Okay. So this is a leap but take it with me. I haven’t had anyone plot to murder me lately. (At least I don’t think so.) I haven’t been sold into slavery. Nothing bad or evil has happened to me in a long time (or arguably…ever). But sitting there I began to wonder…what if all this abundance and comfort isn’t a gift from God. What if it is a distraction from Satan? What if I’m not blessed…but cursed? The idea shook me. What do I DO with that? Because (again with the honesty) I’m not going to sell my family into poverty. I’m not going to look my children in the eyes and say “I’m sorry but you have to go hungry now. And sleep on the street. Oh…and forget about being clean or having medical care. But you’ll have God!!!” My husband and I DO have the opportunity to provide for our family and I don’t think that’s intrinsically bad. There’s a responsibility that comes with the opportunity though. (With great power comes…oh never mind). And that’s where Joseph comes in. So…maybe Satan IS trying to distract me. Maybe this comfort WAS meant to curse me by weakening my relationship with God. But God can use all….this. But here’s what I didn’t get from the other articles (see above – skimming said articles) – it doesn’t end with the realization that our American wealth does NOT equate blessing. It doesn’t even end with the idea that the goodies might actually be meant for evil. It all BEGINS with the realization that God can use everything we have for His purposes. “What you meant for evil, God used for good.” But recognition without action is nothing. After all, everyone in the parable of the Good Samaritan RECOGNIZED there was a man lying in the road dying. But they didn’t take action to help. (Well look at me with all my Biblical illustrations tonight. I can check that “good Christian blogger” box now).
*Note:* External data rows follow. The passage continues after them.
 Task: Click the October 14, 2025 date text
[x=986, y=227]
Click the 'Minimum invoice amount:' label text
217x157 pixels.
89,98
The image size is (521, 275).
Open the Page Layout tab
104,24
I don’t want you to feel guilty for being materially wealthy. I went down that path so you don’t have to. God doesn’t deal in guilt trips. Guilt immobilizes, it doesn’t result in transformative action. Conviction is more God’s bag. If guilt immobilizes, conviction motivates. But I wasn’t convicted about my possessions. I was convicted about how I SEE my possessions.
Soooo GREAT. We’re all convicted. Now what.
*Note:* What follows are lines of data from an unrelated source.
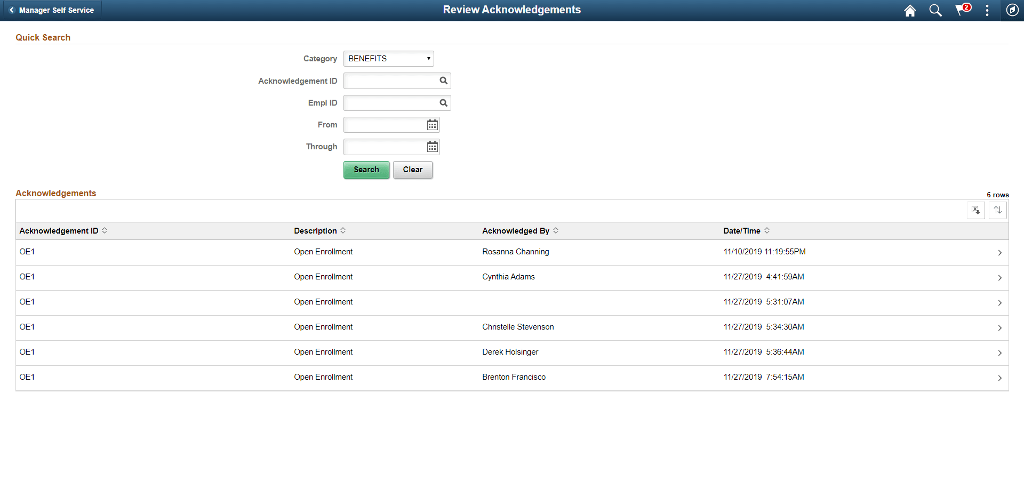Open the From date calendar picker
The height and width of the screenshot is (497, 1024).
tap(432, 124)

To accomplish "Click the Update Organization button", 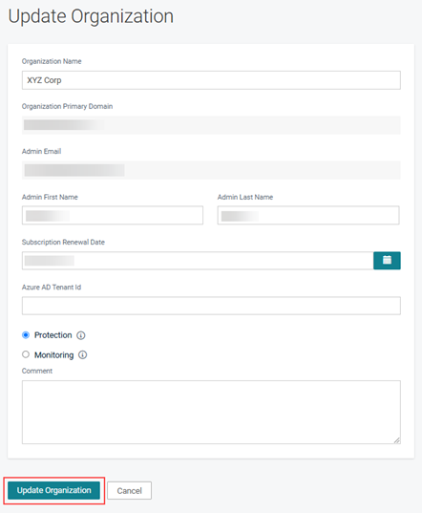I will click(53, 490).
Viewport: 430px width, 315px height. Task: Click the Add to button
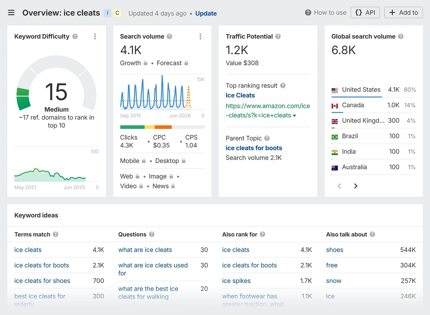tap(403, 13)
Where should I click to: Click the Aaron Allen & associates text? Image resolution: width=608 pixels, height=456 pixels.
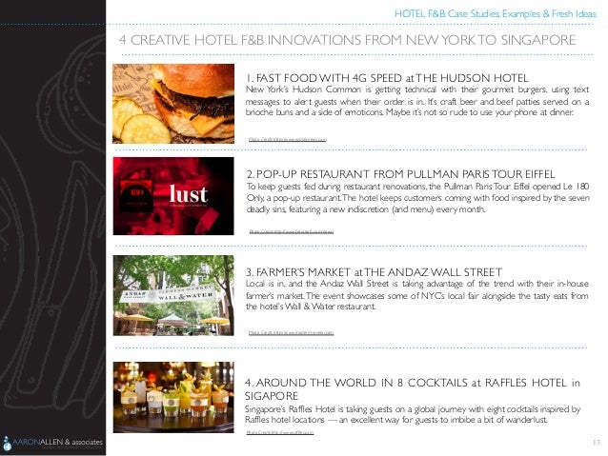tap(58, 442)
Well my action step is daily communication with God. It’s checking in. It’s recognizing, every day, that I am abundantly spoiled. And asking Him what He wants me to do with that. How does He want to use this big house? How does He want to use my physical health, energy and the abilities that provides? Some days – most days – I don’t get a clear answer. Or an answer at all. That doesn’t mean I can’t enjoy it. I just want to live in the awareness that everything I enjoy belongs to God. I don’t want to keep falling into the trap of complacency and believing that I’m “good enough” because I have (more than) enough. And I never EVER want to insult my beautiful brothers and sisters worldwide by uttering the words “I’m blessed because I have….<insert material wealth>” I’m blessed for the same reason they are. I’m blessed because I can have a relationship with Jesus.